Margin of Error, Variability, and Confidence
- Statistical Relationship: Standard deviation is used to help estimate the margin of error. The two concepts are related in terms of representing group variability.
- Direct Correlations:
- A Large Margin of Error corresponds to high variability, which results in a larger standard deviation. This leads to a lack of confidence in the final results.
- A Small Margin of Error indicates more consistent and reliable data.
- Random Sampling Variations: Multiple random samplings of the same size (e.g., three different groups of 30 people) can yield different results. Understanding this variation is critical to logical thinking in statistics.
Reliability in Polling and Sampling Bias
- Population Characteristics: Statistics are often used to define characteristics of a whole population, such as in political opinion polls or popularity polls (e.g., gubernatorial races).
- Poll Reliability:
- If a poll has a high margin of error, it is considered unreliable.
- If a poll has a low margin of error, it is generally considered a good, valid study.
- Sampling Bias Example: Consider a survey on shortening the school day.
- Biased Sampling: Surveying only students will likely result in a larger margin of error regarding the general population because students have a weighted opinion (wanting less school).
- Random Sampling: Surveying a mix of parents and students provides a variety of opinions, leading to a more valid and accurate collection of data.
Coin Minting Locations and Sampling Example
- The Scenario: A sample of five coins is taken to determine their origin.
- Historical Mint Locations:
- Denver (D): Coins marked with a D.
- Philadelphia (P): Coins that are either blank or stamped with a P.
- San Francisco (S): The third major mint location in the United States, identified by an S mark.
- Practical Context: Individuals saving specific coins, such as 2,026 pennies, provides a real-world example of gathering a sample to analyze population characteristics.
Mathematical Estimation of Margin of Error
- The Rule of Two Deviations: A common rule of thumb for establishing a good margin of error is to use two standard deviations (2σ).
- The 95% Rule: Setting the margin of error at two standard deviations generally ensures that 95% of the respondents or data points fall within that calculated range.
- Calculation Logic:
- Assume a mean or estimate of 0.55.
- Assume one standard deviation is 0.15.
- Two deviations would be 2×0.15=0.30.
- The margin of error for the estimate of 0.55 would be stated as 0.55±0.3.
- Comparison of Data Sets: If two different sets of data are collected and their deviations differ, then their margins of error will also necessarily differ.
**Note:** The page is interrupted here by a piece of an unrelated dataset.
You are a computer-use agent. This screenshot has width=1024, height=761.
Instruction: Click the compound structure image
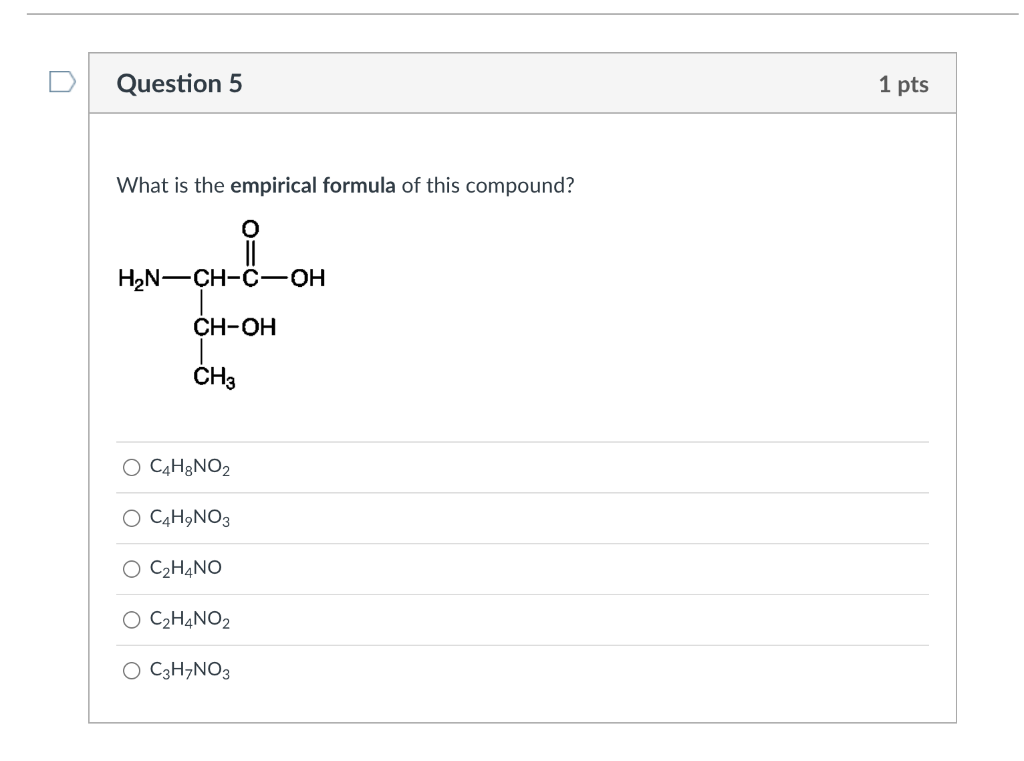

Sample Size and Statistical Reliability
- The Effect of Sample Size:
- Large Sample Size (n↑): Talking to more people reduces the standard deviation and the margin of error. As the sample size increases, data becomes more reliable, and the distance between the estimate and the actual population value decreases.
- Small Sample Size (n↓): Results in less reliable data and a larger margin of error.
- Visualizing Reliability: In a graph, a larger sample size causes the data points to cluster closer together, minimizing the gaps and making the results tend toward the true mean.
Questions & Discussion
- Question (Student): Is the relationship between sample size and standard deviation an inverse relationship?
- Response: Yes, that is a good way to think about it. As you talk to more people, you expect less deviation (the graph becomes tighter) assuming the data is valid. Conversely, high standard deviation (wider graphs) means data points are spread further from the center.
- Question (Student): What margin of error should we give for an estimate of 0.55?
- Response: Using the rule of two deviations, if one deviation is 0.15, you use 0.3 as the margin of error, resulting in 0.55±0.3. This ensures that the bulk of the data (the 95% confidence interval) is captured.
- Question (Student): Does more people mean more reliable?
- Response: Absolutely. More people talk to, less margin of error, more reliability. Fewer people, less reliable.